I can't find the C&D letter myself -- not that I'm trying all that hard -- but "cease and desist posting mean and untrue things about me" sounds like it may be a libel complaint. Libel (or the spoken equivalent, slander) is basically a fancy way of complaining that someone is saying stuff that's wrecking your reputation. First off, in order to get the courts to listen to your libel complaint, you need to assert that whatever's being said is either costing you money or causing you serious psychological harm. You can't file a libel complaint against something that's wrong but harmless; the courts would throw it out, even if you found a lawyer fool enough to write it up. If the court hears your complaints but you present insufficient evidence that the gossip has caused you actual damage somehow, you lose the case. What sort of thing causes damages changes with who you are, and the time and place in which you live. Decades ago, an accusation of homosexuality could destroy an actor's career, and tabloids could be and were dragged into court for calling someone out as gay. Today, most of those suits would be laughed out of court, on the basis that nobody much cares.
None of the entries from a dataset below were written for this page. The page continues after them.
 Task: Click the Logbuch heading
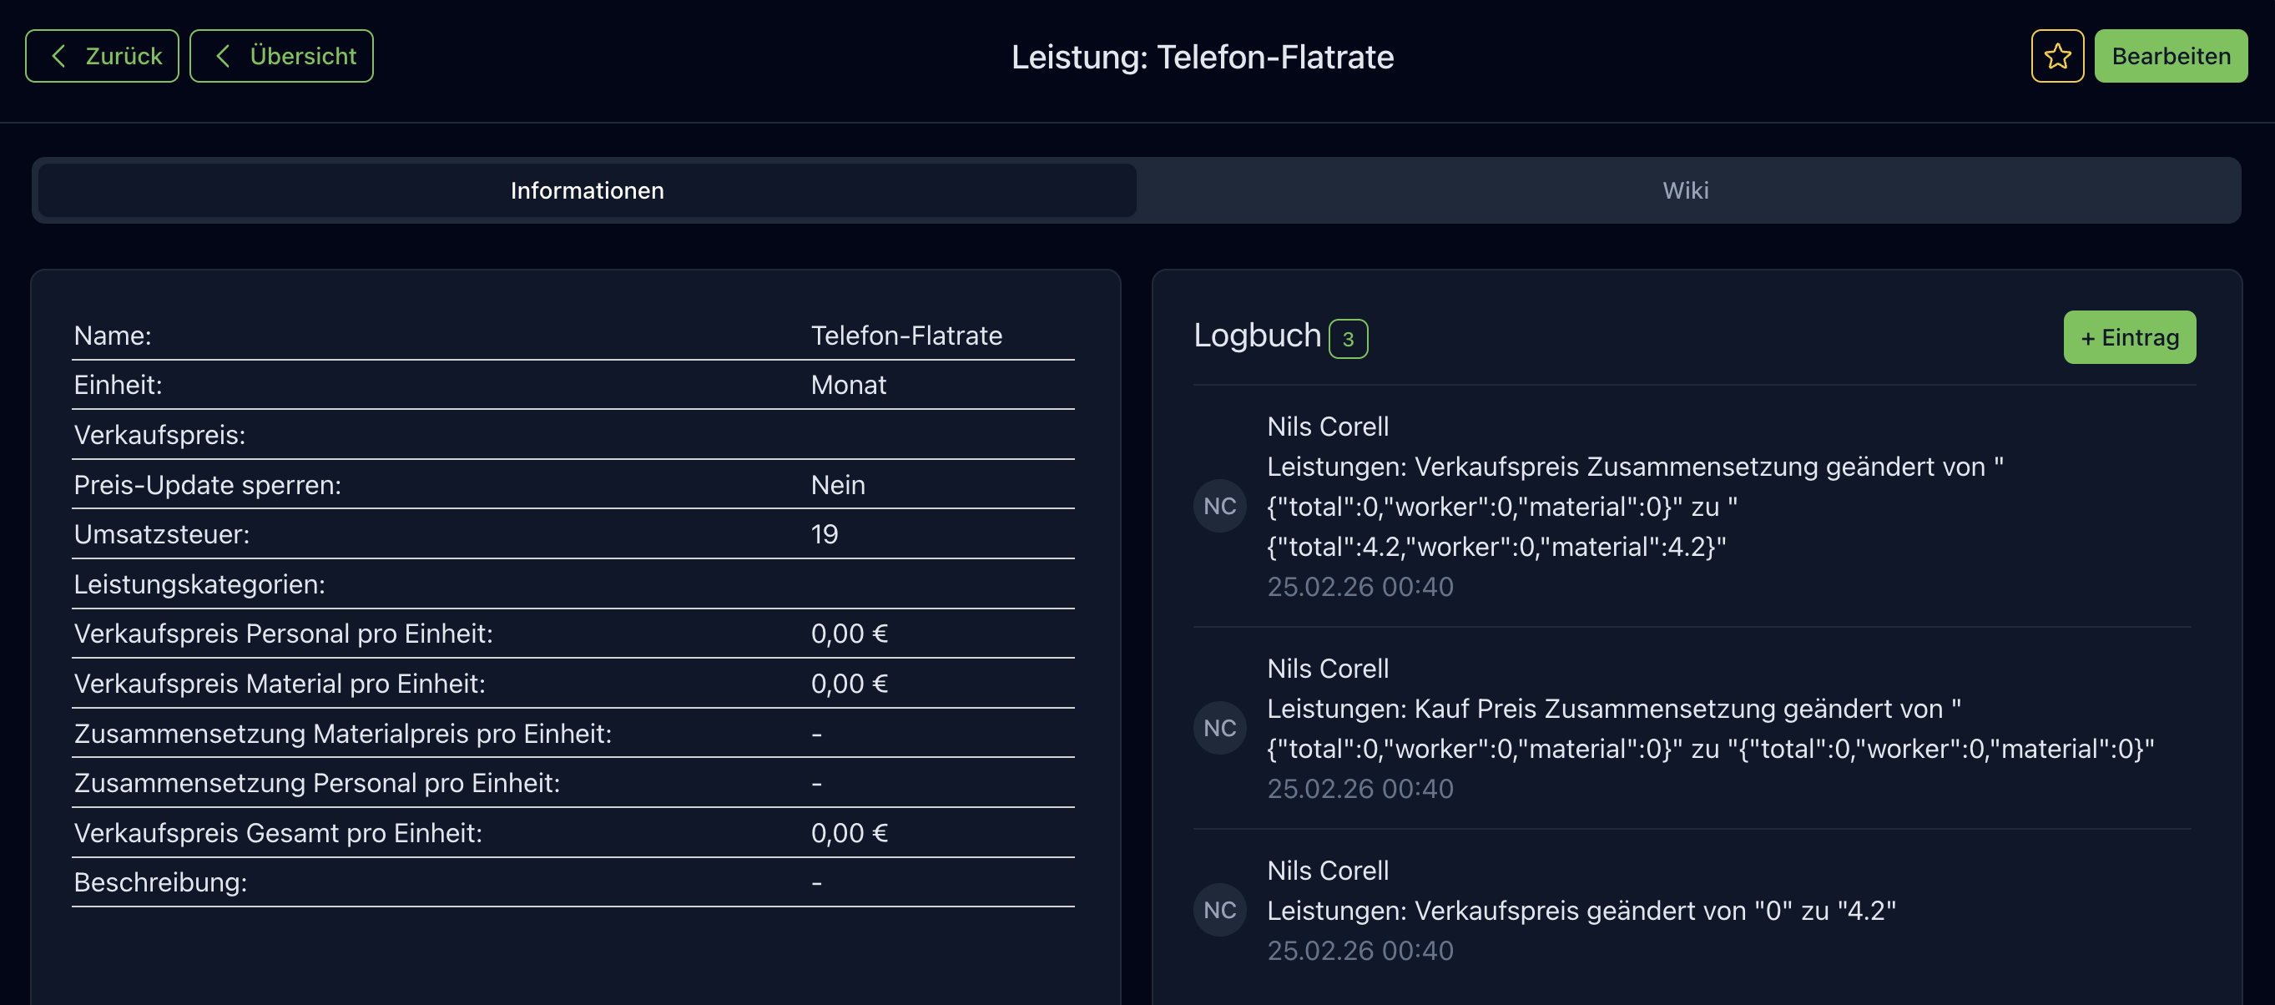[x=1257, y=336]
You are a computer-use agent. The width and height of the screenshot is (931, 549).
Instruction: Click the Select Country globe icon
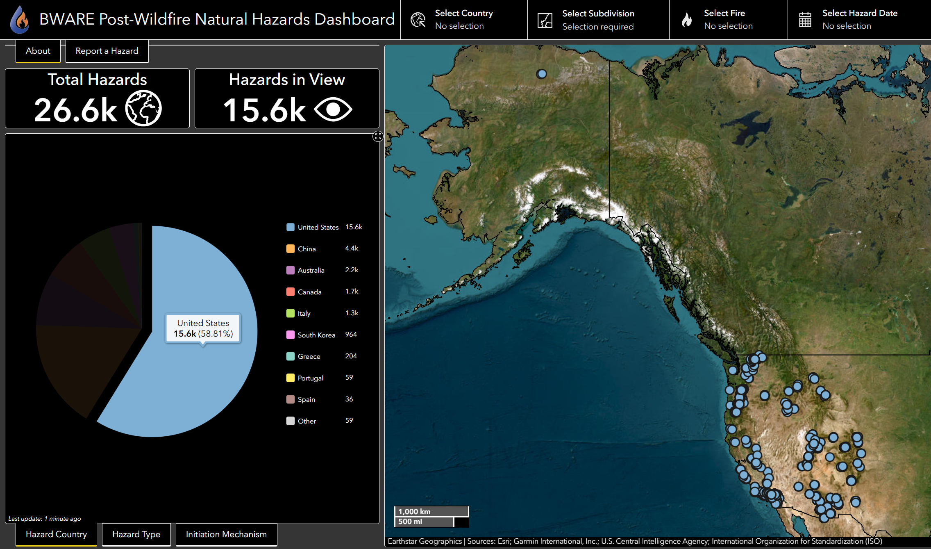click(418, 20)
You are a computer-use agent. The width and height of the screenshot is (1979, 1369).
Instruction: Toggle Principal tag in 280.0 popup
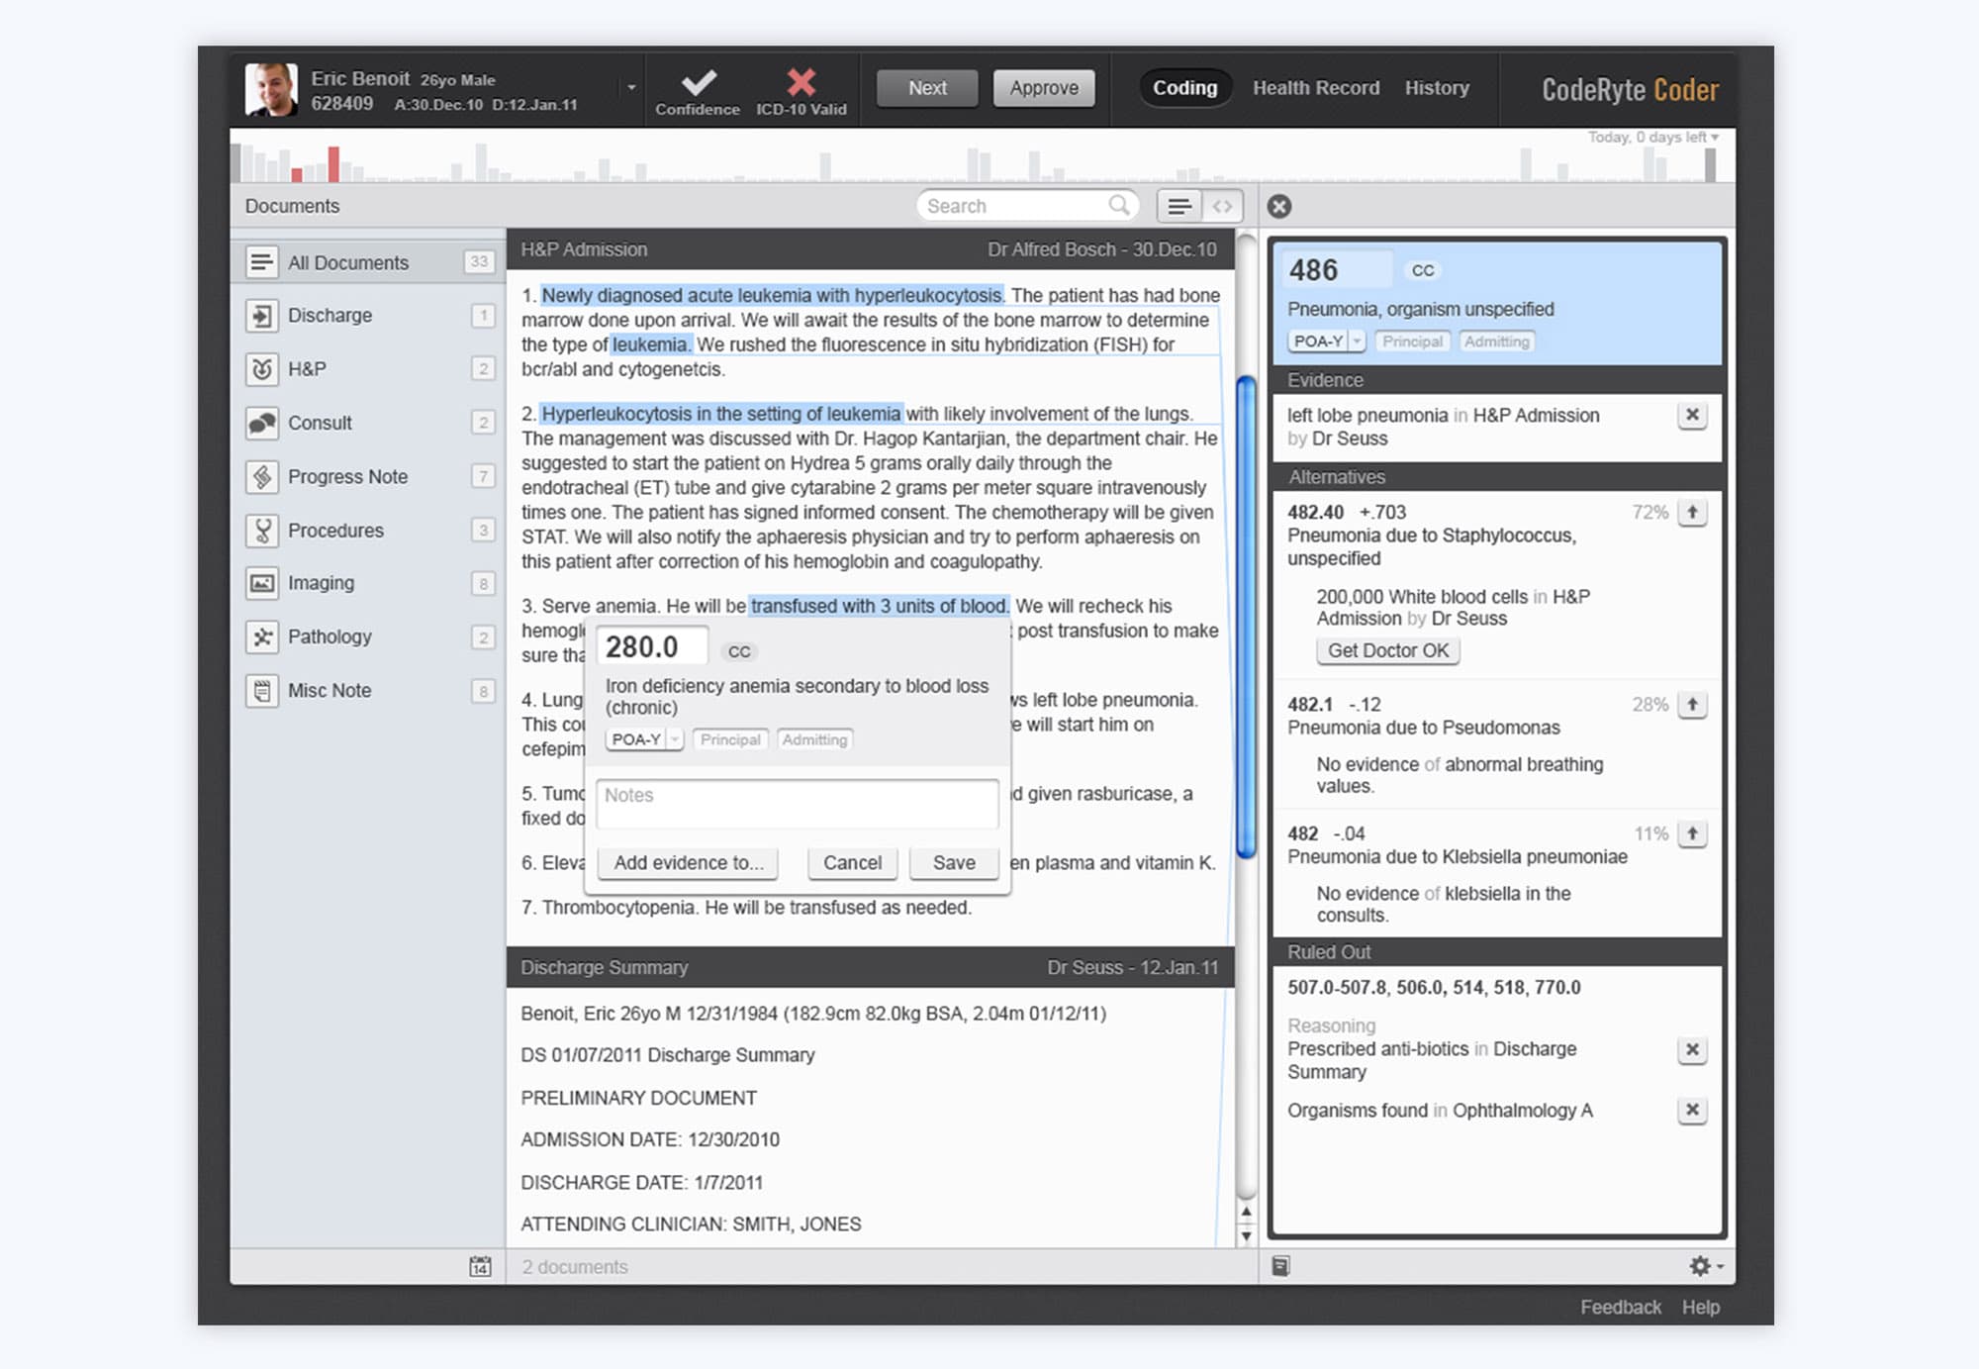[730, 739]
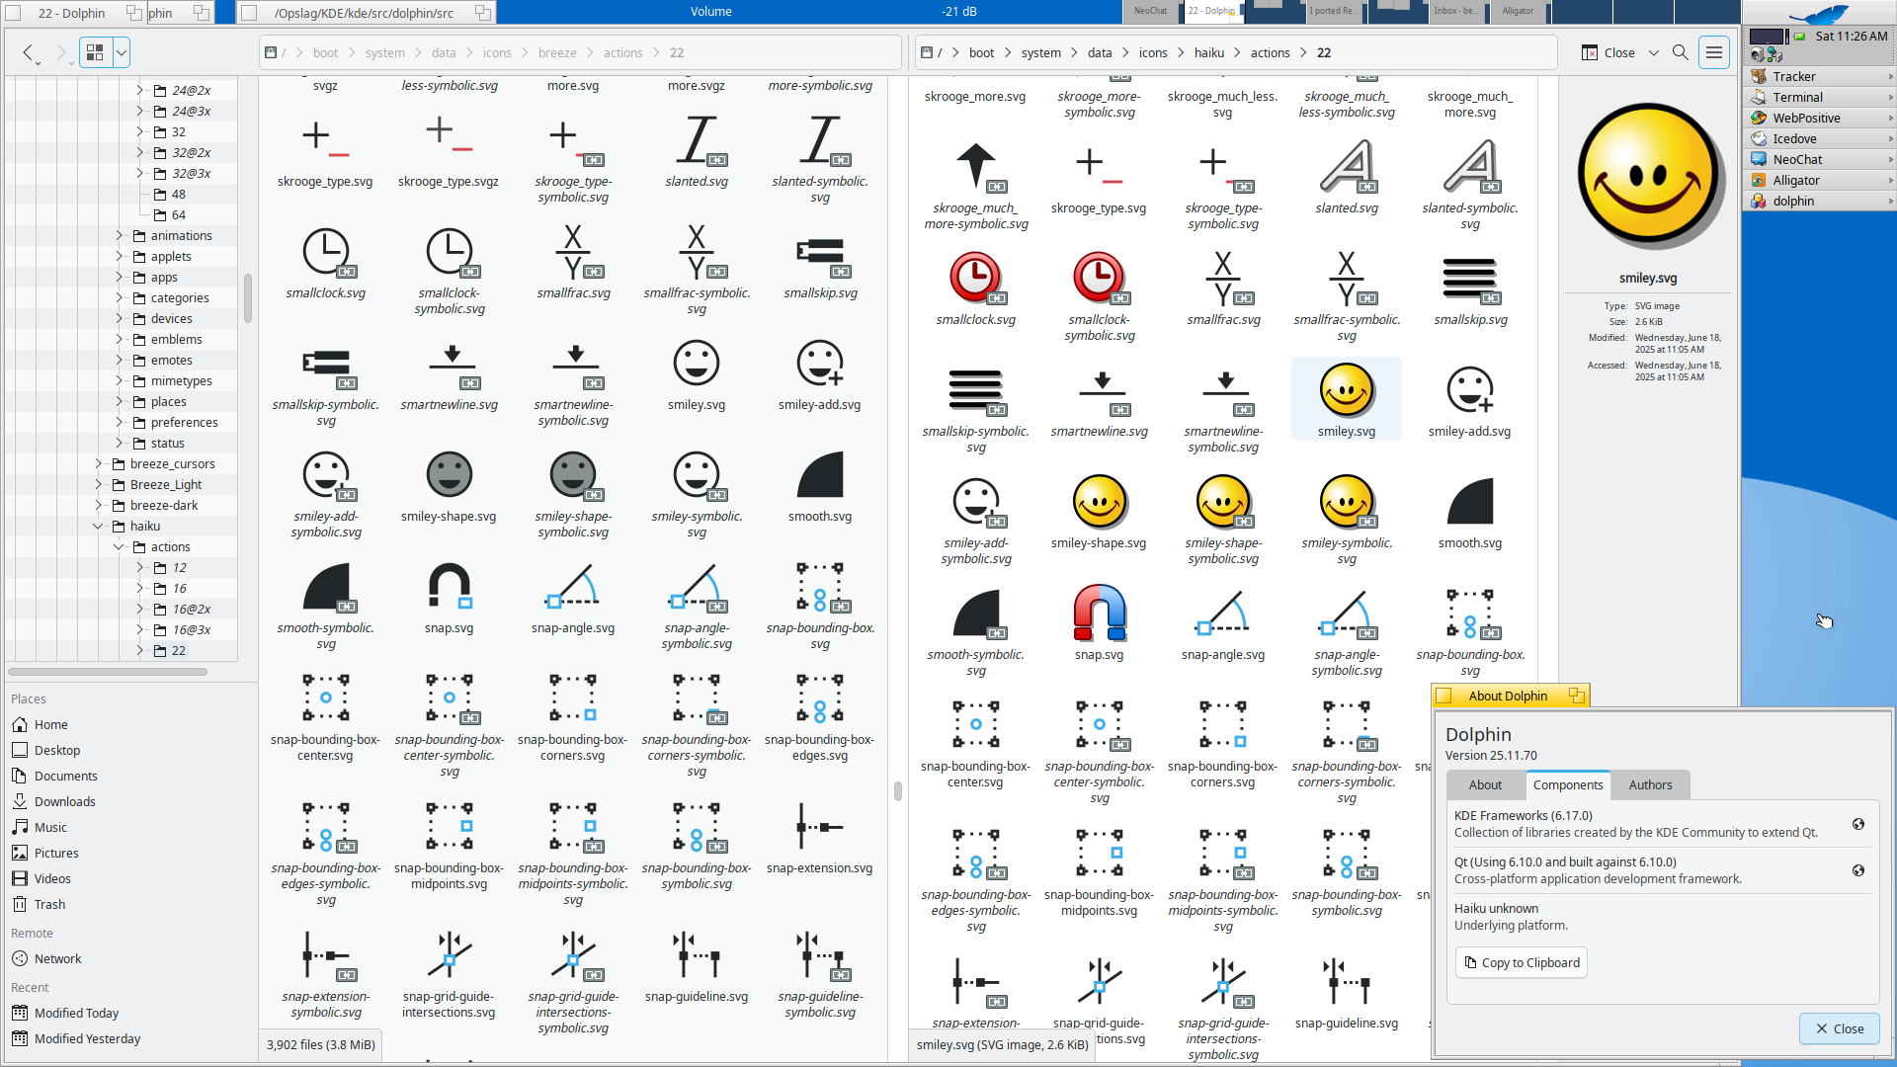
Task: Switch to the Authors tab
Action: tap(1650, 784)
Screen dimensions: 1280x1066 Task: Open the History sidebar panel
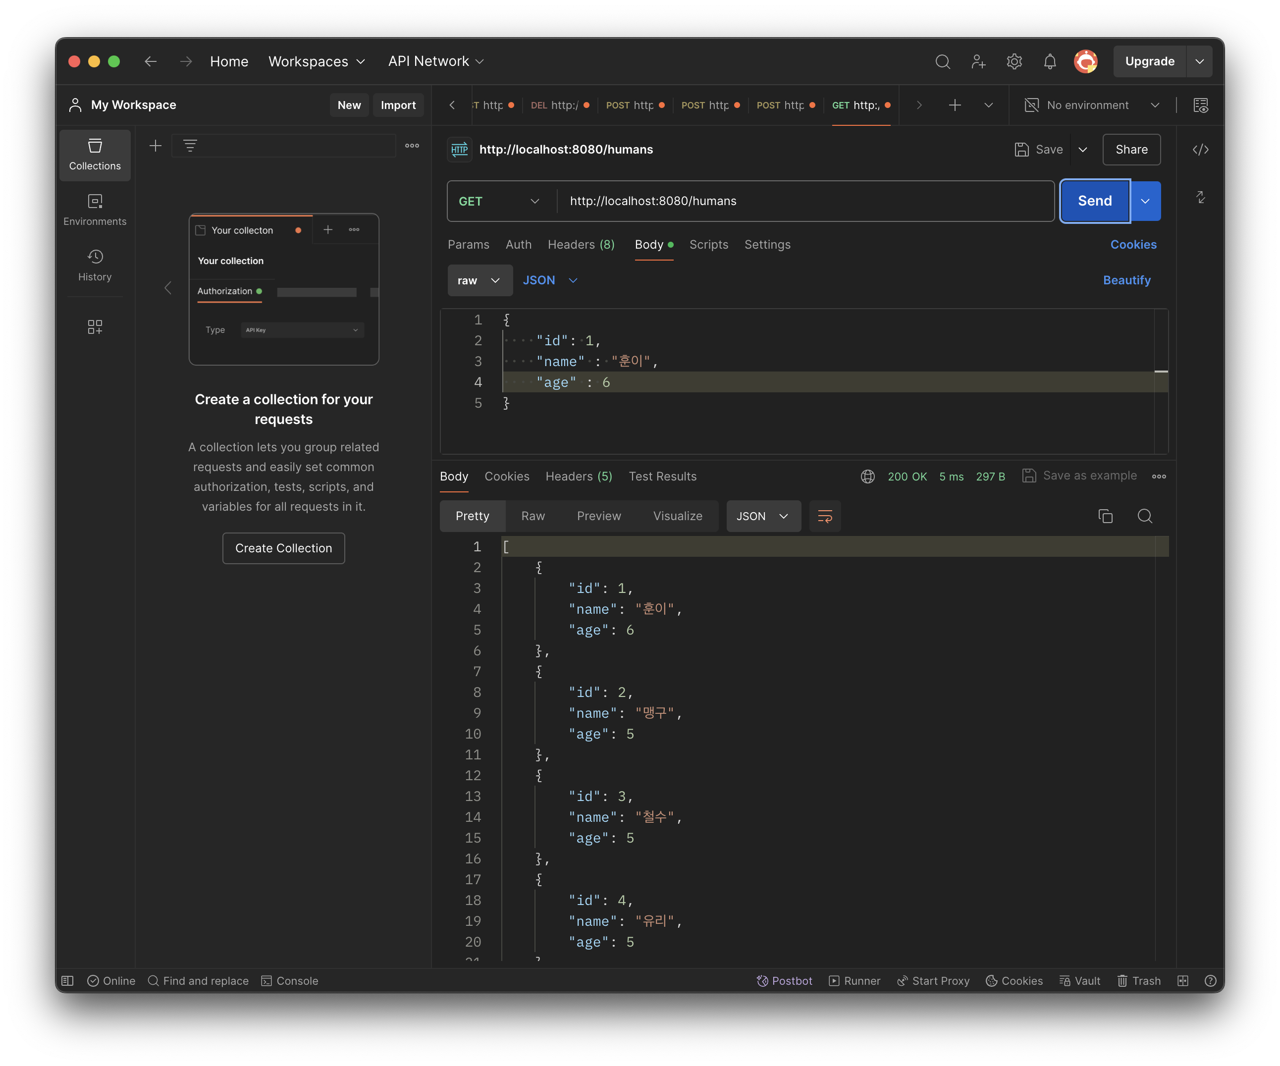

Secondly, there are a number of ways to defend yourself even if you are saying something mean in public. The most rock-solid one is truth. If someone prints an article saying I'm a puppy kicking meanie and I sue over it, then all they have to do is turn up reasonable evidence that what they're saying is correct -- CCTV camera footage of me kicking a puppy, for instance -- and they win. Note that this does actually require some amount of concrete fact to work; Liberace once sued a gossip column for printing that he was gay, and despite the fact that he was widely known to be queerer than a football puck, he won the case because nobody would cough up any tangible proof. A related defense is that what you said was true to the best of your knowledge and there was no reasonable way you could have found out otherwise; this shifts the burden of proof to whoever gave you the bogus "evidence", and the plaintiff is subsequently free to sue the original source, should they so desire.

Another popular way to defend against libel suits is to print only opinions. I am completely within my legal rights to say that Red Bull is vile swill that tastes like SweeTarts in cough syrup, because that is a matter of personal opinion -- I had a roommate once who loved the stuff. Stage magicians and professional debunkers Penn & Teller have a witty, if profane, explanation of this in the intro to their show Penn & Teller's Bullshit!, where they point out that if they call some guy a fraud, and they can't either show he's been convicted of fraud already or prove their case to criminal standards, he can sue the pants off them, whereas if they simply declare that he's an asshole he hasn't got a legal leg to stand on.

The C&D letter in question was evidently CC'd to a number of law firms. I don't know why it was taken down, but one possible explanation may be that one of the law firms CC'd the putative author back, and either found out that he didn't actually write it, or found out that he did and advised him he really didn't have a case. Impossible to know unless someone comes forward to say, which I think is rather unlikely.